Molecular subtyping and the 2023 FIGO staging in endometrial cancer: Redefining adjuvant therapy

Abstract

The 2023 update to the FIGO staging system for endometrial cancer has introduced important changes, particularly in classifying early disease, which now more effectively aligns with histological types and molecular profiles to guide treatment strategies. In recent years, molecular classification, including the identification of POLE mutations, mismatch repair deficiency (dMMR), and p53 abnormalities, has become essential in tailoring adjuvant therapies for patients with endometrial cancer. Women with new FIGO stage I non-TP53-mutated tumors, and stage I/II POLE-mutated tumors generally have excellent outcomes, and adjuvant therapy is typically not recommended. In contrast to the established adjuvant treatment of stage IIB disease, controversy surrounds the treatment of stage IIA and IIC patients without POLE mutations. Real-world data suggest that adjuvant radiotherapy or chemotherapy may offer no significant benefit compared to observation in these cases. For stage III POLE-mutated tumors, studies have demonstrated favorable prognoses and high salvage rates upon recurrence, raising important questions about the necessity of adjuvant treatment when complete surgical resection is achieved. For stage III/IV dMMR patients, immune checkpoint inhibitors have demonstrated substantial improvements in both progression-free survival and overall survival when added to chemotherapy, as shown in the RUBY, NRG-GY018, AtTEnd, and ENGOT-en11/GOG-3053/KEYNOTE-B21 trials. These findings have solidified the use of immunotherapy in this molecular subgroup. In the non-specific molecular profile group, hormone receptor status has emerged as a significant prognostic marker. Estrogen receptor-positive tumors in this subgroup have shown favorable responses to progestin therapy, raising the possibility that hormonal therapy could replace chemotherapy in selected patients.
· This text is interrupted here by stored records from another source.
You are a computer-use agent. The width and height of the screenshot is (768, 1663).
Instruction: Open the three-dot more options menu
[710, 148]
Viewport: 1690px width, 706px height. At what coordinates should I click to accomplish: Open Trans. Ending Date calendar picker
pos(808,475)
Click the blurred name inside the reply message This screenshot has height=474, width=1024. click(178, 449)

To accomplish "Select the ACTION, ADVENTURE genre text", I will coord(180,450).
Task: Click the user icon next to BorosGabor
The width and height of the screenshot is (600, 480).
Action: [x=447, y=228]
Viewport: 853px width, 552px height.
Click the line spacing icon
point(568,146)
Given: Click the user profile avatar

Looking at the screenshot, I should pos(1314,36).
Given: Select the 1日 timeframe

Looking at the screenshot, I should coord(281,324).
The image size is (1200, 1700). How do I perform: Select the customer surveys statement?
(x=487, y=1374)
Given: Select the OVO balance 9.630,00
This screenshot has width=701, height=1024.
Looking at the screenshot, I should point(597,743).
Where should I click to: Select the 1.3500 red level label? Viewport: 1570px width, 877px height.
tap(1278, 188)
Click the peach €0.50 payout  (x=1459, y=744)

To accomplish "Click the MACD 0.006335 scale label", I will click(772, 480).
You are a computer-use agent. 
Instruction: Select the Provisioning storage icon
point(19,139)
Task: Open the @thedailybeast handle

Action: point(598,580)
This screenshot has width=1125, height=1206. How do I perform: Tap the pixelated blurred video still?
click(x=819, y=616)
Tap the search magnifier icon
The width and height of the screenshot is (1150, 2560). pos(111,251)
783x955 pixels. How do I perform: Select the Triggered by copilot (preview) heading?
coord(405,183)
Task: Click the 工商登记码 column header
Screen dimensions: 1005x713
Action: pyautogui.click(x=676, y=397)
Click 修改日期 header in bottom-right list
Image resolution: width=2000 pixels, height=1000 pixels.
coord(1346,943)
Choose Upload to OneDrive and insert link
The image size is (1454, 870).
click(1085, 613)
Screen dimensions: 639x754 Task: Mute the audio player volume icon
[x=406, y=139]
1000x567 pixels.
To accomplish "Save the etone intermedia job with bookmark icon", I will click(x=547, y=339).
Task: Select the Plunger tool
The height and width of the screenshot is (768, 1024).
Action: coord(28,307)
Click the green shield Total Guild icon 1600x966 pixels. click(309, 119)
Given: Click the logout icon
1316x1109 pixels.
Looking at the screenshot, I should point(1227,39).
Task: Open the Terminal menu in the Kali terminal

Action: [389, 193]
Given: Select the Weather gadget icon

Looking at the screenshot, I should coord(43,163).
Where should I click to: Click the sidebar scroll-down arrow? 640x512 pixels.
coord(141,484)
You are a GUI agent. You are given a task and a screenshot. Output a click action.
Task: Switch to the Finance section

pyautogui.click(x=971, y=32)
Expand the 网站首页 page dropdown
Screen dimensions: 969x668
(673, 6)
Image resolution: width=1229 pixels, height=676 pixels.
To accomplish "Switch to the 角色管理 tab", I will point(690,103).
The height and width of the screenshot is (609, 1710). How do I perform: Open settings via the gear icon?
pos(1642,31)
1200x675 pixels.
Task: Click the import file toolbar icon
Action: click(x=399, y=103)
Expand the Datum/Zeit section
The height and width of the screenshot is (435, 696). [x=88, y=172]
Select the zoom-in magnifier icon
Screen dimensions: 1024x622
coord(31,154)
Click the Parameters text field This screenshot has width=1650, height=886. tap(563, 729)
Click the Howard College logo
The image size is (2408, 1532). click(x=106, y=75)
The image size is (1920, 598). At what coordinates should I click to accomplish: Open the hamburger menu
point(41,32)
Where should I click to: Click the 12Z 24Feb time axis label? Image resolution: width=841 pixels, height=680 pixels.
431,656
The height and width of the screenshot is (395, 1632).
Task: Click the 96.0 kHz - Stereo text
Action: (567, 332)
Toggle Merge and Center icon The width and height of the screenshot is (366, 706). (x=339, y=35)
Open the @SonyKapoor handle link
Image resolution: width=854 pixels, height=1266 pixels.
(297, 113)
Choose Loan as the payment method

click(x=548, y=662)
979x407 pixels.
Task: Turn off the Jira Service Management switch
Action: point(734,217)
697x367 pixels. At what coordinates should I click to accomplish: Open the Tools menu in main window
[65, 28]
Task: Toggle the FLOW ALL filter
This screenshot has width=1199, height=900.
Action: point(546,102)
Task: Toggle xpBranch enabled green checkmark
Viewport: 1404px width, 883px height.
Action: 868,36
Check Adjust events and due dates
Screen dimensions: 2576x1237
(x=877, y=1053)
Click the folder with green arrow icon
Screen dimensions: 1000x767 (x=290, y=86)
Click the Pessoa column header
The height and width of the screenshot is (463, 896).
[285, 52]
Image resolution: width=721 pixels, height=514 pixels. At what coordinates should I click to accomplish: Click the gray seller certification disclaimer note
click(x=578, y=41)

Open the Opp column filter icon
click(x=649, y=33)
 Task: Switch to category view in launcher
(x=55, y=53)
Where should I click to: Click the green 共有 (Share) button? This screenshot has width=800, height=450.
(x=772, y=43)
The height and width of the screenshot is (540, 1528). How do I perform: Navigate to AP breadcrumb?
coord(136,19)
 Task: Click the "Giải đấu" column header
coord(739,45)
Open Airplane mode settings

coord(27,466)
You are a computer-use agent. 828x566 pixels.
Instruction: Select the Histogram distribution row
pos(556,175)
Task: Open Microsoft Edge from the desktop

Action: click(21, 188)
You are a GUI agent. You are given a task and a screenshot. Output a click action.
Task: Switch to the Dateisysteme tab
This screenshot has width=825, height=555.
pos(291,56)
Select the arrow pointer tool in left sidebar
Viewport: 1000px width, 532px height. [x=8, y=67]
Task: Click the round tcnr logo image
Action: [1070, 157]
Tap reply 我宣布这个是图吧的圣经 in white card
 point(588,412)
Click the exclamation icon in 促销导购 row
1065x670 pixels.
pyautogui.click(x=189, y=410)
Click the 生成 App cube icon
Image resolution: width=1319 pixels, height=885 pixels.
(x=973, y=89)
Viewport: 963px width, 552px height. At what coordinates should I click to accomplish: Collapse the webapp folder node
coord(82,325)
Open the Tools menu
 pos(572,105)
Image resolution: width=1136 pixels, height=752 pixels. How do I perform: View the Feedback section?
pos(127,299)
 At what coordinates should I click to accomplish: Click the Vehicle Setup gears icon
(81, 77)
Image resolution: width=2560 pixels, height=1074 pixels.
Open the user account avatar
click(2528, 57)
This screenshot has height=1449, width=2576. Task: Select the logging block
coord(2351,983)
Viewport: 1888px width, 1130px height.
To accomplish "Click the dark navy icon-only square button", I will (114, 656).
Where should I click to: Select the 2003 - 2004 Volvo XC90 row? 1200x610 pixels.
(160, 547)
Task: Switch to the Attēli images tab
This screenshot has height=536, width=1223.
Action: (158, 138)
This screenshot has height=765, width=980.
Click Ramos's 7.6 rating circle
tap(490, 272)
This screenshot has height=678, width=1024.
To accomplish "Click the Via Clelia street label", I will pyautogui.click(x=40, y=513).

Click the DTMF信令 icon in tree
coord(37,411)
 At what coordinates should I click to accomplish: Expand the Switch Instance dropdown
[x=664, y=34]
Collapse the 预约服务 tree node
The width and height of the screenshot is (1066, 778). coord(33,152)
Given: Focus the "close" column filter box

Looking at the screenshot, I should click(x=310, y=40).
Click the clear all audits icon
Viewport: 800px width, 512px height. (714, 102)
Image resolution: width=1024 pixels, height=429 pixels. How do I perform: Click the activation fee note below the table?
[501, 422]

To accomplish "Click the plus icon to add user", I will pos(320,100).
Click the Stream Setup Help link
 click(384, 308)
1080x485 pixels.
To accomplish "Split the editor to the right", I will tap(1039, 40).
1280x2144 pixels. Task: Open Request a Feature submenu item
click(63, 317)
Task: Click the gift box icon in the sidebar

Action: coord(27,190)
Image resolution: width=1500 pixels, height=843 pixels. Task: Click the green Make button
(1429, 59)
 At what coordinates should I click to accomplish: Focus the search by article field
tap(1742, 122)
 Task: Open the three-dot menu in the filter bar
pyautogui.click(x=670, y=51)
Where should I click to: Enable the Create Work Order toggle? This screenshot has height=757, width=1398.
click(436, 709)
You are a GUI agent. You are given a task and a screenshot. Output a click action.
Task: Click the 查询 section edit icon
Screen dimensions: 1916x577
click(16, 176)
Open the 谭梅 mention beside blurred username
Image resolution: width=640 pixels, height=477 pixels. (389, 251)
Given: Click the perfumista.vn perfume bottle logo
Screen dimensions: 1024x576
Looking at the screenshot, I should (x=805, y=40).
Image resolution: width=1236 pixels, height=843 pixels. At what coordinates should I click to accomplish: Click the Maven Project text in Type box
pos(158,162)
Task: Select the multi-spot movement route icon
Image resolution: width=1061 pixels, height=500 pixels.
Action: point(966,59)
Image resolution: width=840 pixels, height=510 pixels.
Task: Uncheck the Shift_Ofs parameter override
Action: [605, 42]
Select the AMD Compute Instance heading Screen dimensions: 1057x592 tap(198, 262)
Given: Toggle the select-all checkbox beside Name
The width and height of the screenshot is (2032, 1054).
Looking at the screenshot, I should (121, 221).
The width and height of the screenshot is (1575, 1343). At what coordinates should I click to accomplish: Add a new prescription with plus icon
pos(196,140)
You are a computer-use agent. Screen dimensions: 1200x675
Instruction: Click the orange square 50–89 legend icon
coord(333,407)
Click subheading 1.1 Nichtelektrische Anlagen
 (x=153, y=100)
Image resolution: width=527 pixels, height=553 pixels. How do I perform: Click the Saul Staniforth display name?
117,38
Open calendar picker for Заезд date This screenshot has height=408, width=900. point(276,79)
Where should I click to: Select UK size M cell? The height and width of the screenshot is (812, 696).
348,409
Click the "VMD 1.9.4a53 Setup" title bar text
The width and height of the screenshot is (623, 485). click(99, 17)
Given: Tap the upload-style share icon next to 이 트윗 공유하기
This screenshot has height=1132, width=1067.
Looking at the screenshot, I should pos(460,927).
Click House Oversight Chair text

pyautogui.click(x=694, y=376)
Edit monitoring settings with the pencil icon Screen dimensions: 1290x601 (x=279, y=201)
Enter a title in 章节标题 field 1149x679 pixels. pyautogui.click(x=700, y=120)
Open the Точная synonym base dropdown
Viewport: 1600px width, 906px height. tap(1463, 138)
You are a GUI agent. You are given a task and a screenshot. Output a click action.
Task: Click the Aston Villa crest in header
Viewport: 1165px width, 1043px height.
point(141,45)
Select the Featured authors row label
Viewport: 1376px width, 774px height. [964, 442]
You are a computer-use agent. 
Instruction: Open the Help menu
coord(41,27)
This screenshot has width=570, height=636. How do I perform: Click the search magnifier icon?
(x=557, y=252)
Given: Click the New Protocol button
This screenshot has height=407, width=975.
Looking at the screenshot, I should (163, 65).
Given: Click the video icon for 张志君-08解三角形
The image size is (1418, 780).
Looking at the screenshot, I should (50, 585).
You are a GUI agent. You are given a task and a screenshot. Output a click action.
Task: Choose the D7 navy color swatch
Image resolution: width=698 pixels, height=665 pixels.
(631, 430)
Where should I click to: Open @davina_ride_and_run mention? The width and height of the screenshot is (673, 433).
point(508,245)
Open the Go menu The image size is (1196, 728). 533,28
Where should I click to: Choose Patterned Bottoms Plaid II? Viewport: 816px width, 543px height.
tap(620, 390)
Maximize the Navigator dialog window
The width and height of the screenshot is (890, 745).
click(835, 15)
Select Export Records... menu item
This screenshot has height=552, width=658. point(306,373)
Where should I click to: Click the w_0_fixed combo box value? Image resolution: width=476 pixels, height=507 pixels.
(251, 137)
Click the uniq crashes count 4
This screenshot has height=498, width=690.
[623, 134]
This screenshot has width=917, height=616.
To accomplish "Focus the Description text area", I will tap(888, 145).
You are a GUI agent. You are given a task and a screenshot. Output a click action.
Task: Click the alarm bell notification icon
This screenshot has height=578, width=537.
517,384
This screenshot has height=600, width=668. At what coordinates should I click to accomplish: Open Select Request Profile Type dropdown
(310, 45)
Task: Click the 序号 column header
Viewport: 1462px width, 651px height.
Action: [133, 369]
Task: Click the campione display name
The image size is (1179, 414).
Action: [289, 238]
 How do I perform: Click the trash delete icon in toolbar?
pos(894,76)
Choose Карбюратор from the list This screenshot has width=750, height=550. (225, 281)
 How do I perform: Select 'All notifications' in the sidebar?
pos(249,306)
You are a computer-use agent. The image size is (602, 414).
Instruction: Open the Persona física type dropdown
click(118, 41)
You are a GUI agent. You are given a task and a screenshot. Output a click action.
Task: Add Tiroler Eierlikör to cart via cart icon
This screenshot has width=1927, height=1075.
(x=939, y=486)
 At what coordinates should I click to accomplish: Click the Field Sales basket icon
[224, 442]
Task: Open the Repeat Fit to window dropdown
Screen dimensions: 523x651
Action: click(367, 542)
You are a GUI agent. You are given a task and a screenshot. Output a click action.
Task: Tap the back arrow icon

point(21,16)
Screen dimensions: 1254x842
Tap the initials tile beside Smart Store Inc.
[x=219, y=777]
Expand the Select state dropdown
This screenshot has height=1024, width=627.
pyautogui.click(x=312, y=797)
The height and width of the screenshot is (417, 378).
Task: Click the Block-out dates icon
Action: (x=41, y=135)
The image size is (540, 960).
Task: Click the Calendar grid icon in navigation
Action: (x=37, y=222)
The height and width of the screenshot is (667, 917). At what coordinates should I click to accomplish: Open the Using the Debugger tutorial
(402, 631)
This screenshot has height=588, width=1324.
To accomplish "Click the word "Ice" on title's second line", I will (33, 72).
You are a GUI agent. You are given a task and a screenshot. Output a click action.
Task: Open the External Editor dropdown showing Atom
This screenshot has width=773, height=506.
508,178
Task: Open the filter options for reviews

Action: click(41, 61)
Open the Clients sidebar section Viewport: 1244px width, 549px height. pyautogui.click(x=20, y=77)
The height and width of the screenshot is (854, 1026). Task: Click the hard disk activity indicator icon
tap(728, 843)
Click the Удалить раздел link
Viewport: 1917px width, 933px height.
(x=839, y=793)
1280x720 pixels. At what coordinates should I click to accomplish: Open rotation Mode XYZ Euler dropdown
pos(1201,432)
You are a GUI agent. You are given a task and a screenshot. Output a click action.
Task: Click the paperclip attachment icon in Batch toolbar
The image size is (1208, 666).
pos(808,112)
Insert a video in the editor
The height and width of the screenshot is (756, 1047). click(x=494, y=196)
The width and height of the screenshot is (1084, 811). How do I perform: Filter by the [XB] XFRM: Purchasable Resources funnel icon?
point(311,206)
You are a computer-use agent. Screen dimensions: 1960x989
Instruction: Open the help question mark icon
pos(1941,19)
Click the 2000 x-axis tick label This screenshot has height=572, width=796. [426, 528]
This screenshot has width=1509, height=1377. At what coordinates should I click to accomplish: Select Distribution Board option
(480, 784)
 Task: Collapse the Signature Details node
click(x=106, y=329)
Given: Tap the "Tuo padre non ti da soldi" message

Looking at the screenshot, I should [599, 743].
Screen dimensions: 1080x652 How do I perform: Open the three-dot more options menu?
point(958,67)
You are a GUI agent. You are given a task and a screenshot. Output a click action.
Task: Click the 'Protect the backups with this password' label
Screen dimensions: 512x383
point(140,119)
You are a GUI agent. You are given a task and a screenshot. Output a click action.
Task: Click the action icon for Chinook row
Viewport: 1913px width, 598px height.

Lastly, patients with TP53-mutated tumors, which are associated with poor prognosis, are being evaluated in the RAINBO p53abn-RED trial to assess whether the addition of olaparib to adjuvant chemoradiation can improve outcomes in this high-risk group. In conclusion, integrating molecular subtyping with the 2023 FIGO staging system is reshaping the approach to adjuvant therapy in endometrial cancer, enabling more precise and individualized treatment strategies that improve patient outcomes.

Keywords: 2023 FIGO staging; Adjuvant treatment; Endometrial cancer; Molecular profile.